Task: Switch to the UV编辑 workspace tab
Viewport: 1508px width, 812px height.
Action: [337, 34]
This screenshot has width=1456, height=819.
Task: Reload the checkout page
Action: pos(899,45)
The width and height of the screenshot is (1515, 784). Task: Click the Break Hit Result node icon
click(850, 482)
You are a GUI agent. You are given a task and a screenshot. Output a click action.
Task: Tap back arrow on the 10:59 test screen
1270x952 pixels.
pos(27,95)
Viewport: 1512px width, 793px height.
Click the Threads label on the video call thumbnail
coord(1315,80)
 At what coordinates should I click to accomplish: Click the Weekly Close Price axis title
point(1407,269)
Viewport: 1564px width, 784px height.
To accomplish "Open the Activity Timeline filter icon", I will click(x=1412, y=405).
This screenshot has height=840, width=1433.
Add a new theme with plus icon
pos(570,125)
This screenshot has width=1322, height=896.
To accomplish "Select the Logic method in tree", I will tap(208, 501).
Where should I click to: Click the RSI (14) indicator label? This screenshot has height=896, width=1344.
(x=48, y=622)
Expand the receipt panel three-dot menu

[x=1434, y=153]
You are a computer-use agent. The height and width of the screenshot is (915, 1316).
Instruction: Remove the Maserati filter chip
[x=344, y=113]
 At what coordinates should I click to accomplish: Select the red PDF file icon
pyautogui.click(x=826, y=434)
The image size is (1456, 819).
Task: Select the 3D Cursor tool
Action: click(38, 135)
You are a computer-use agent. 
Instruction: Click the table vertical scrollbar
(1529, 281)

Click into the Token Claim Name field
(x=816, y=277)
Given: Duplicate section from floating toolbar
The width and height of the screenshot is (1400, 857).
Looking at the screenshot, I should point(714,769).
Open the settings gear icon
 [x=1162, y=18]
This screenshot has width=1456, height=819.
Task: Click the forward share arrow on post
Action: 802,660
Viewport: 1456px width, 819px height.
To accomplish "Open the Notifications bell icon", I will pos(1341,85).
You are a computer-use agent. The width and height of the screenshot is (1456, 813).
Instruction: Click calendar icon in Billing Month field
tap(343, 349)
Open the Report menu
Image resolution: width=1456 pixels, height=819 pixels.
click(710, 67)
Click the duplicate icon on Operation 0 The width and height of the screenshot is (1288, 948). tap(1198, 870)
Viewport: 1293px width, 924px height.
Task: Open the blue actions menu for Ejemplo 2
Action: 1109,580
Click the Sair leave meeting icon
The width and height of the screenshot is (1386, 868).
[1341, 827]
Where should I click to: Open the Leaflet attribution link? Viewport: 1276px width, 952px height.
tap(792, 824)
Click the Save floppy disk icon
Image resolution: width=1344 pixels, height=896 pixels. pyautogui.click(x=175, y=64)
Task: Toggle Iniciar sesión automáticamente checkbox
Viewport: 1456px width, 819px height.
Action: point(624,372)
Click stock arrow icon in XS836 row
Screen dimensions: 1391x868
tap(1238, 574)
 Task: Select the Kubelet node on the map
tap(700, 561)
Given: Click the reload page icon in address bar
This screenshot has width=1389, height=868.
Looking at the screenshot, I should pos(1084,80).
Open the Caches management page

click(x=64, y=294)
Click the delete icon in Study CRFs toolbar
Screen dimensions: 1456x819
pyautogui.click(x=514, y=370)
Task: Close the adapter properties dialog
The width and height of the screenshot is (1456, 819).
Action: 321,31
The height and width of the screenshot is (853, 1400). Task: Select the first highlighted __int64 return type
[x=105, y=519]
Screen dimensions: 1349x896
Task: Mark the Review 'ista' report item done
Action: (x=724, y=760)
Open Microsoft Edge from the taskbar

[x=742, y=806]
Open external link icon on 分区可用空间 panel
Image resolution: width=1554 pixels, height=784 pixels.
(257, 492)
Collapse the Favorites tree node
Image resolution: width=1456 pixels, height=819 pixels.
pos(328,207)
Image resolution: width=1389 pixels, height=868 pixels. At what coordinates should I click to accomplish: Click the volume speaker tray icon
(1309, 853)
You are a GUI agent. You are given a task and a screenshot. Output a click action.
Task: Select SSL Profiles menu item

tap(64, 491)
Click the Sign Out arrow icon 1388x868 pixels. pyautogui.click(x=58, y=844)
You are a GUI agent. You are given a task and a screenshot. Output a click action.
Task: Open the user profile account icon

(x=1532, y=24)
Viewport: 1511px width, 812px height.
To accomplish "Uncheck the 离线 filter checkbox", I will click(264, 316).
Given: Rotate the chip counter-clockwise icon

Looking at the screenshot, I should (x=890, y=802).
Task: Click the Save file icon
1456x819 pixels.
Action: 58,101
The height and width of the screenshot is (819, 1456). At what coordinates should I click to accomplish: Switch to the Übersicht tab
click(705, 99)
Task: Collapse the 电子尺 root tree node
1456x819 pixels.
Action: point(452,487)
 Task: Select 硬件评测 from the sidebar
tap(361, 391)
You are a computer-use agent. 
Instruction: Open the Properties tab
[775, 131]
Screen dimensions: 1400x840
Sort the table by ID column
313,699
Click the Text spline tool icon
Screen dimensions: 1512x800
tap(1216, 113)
**********
What the exercise asks:
Return the lines of the records that include the string "checkbox".

Result of the task:
Task: Toggle Iniciar sesión automáticamente checkbox
To accomplish "Uncheck the 离线 filter checkbox", I will click(264, 316).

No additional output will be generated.